The bastard goes on to read about Brit. “Go on, go on. Read it you dumb hill-billy fuck.” After hearing my words come out of Odie’s terribly spoken mouth, the look of poor Brit’s face read: devastation. Everyone spat on me, cursed me to the ground and expressed how I should burn at the stake for this. But I was much better than them. “Sticks and stones may break my bones but words will never hurt me. You’re all gutless, pathetic children. Am I the only kid here who’s got chutzpah?” I ran off home, fatally injured from the childish bastards who weren’t even worth a dime. I may never be fit for a nomination of the Nobel Peace Prize but I’ll sure as hell get the Literature Prize.


It’s the evening and it’s almost time for a dozen beltings from Pa. I’m upstairs “sulking” according to my brother because that’s the biggest word he’s ever known how to pronounce. I then hear Pa come home. Frantic commotion abrupts quickly. Thirty minutes later I hear: “Jeremy! Get down here, boy. We need to talk.” I try to keep my chin up as I drag myself down the stairs. I walk into the living room and I see the principal, the teacher, Velma, Ted and Brit’s parents all sitting on the chesterfields. I’m in deep shit now. “You’re mother tells me you’re quite the writer. Well go on. Have a seat there next to Polygamist Bill. I’m sure he’s giddy to hear what you wrote about him.” Pa starts to read aloud and as his eyes carefully take in the words, I saw how he lit up. It was in a way that was incomparable to how the others read. He got to Ma’s stanza.


“Mamma’s got a pair of thighs that can really squeeze

Don’t dare stand in her way, she’s got double Dees

She’s got more udder than a cow with tits

And don’t come for dinner, cause her cooking’s shit!”


Pa starts to chuckle. I’ve never seen him laugh. “Phil!” Ma snaps and gives him a really nasty look. “Sorry honey. Anyways …”

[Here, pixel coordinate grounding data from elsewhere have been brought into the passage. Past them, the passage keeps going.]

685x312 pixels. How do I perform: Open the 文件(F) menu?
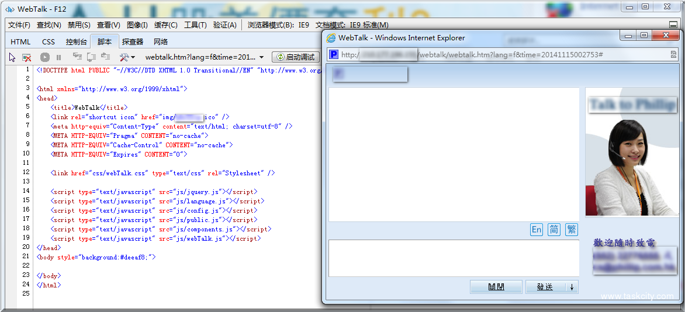pos(19,25)
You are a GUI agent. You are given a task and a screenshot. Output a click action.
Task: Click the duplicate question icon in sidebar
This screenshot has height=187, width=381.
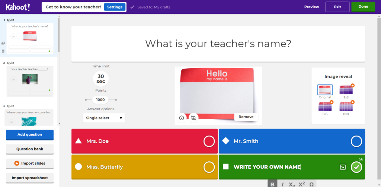tap(3, 43)
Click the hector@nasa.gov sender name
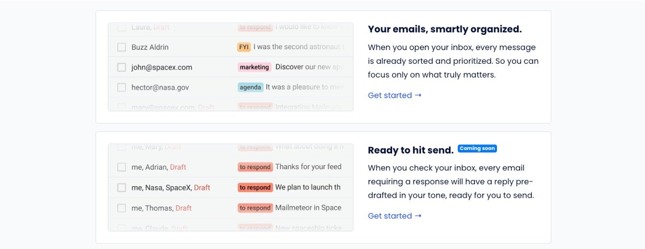645x249 pixels. point(160,88)
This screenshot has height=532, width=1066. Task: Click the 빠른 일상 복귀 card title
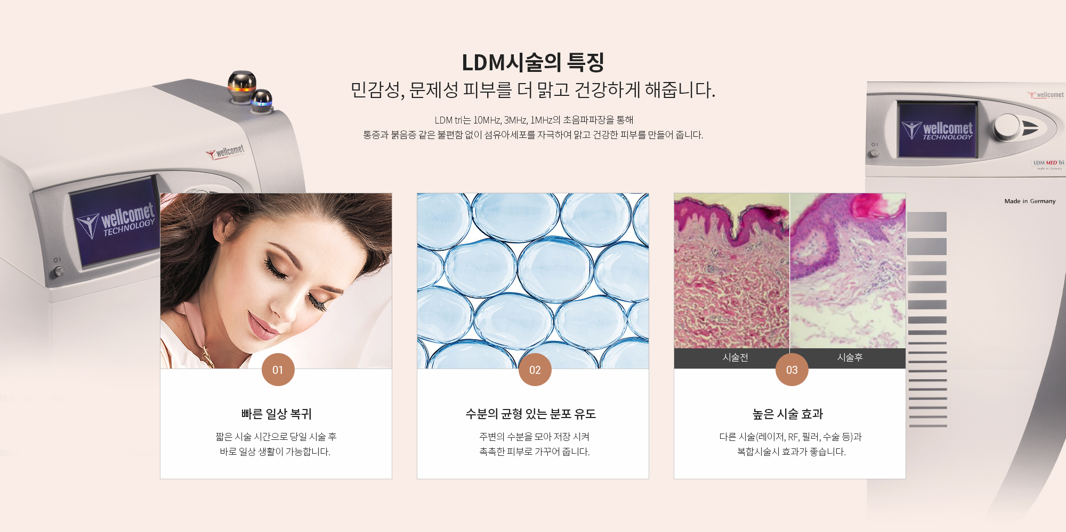click(276, 414)
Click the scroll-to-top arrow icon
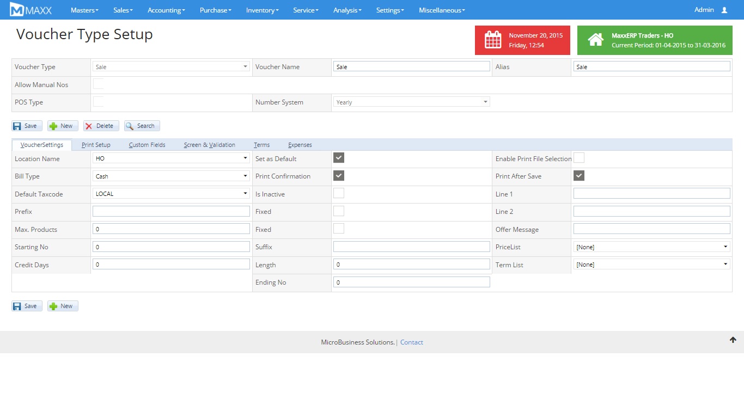 coord(733,340)
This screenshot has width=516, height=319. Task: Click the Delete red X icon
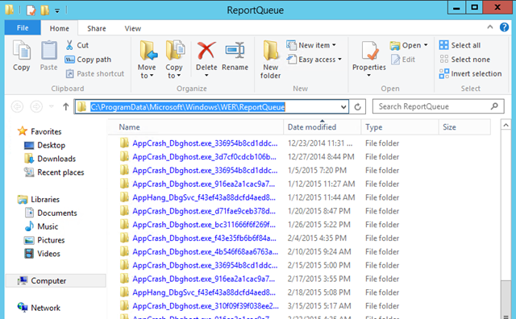click(206, 51)
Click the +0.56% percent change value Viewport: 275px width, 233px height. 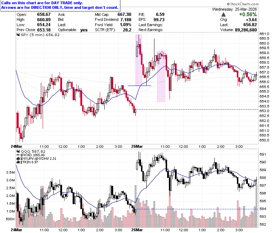click(x=248, y=14)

“Pa comes home always sick and tired, just needing a drink

He wish he had no nose, cause his wife’s cooking really stinks

His wife nags and it gets him down, it’s a shame they have no fun

He’d rather be out drinking, fishing with his favourite son


He laughs but not as hard this time. His eyes are watering but not from the joke. I couldn’t really think of anything mean to say about him. He says softly, “Everyone can leave now. I’m gonna talk to the boy. Straighten him out.” They all left kinda upset but also confused, not knowing what really happened. Pa brings me upstairs to my room. He closes the door. What was to happen next? “You know I once wanted to be a writer … But my parents were never supportive. I had this great big notebook full of writing. I wrote kinda like you to be honest. I would have the notebook stuck to me wherever I’d go. Except one day I forgot to bring it with me to school. And I came up with this really great idea. So I brought this great idea home to write down, but my notebook was gone. My parents got rid of it. They thought I was too distracted with the book. After that I lost the idea. And I stopped writing for good. But you should never stop writing, Jeremy. No matter what you write, I know you got it in you to write something really great. And don’t listen to any of those people who tell you not to write. Don’t listen to the discouragement. Don’t you ever.” He got down and hugged me.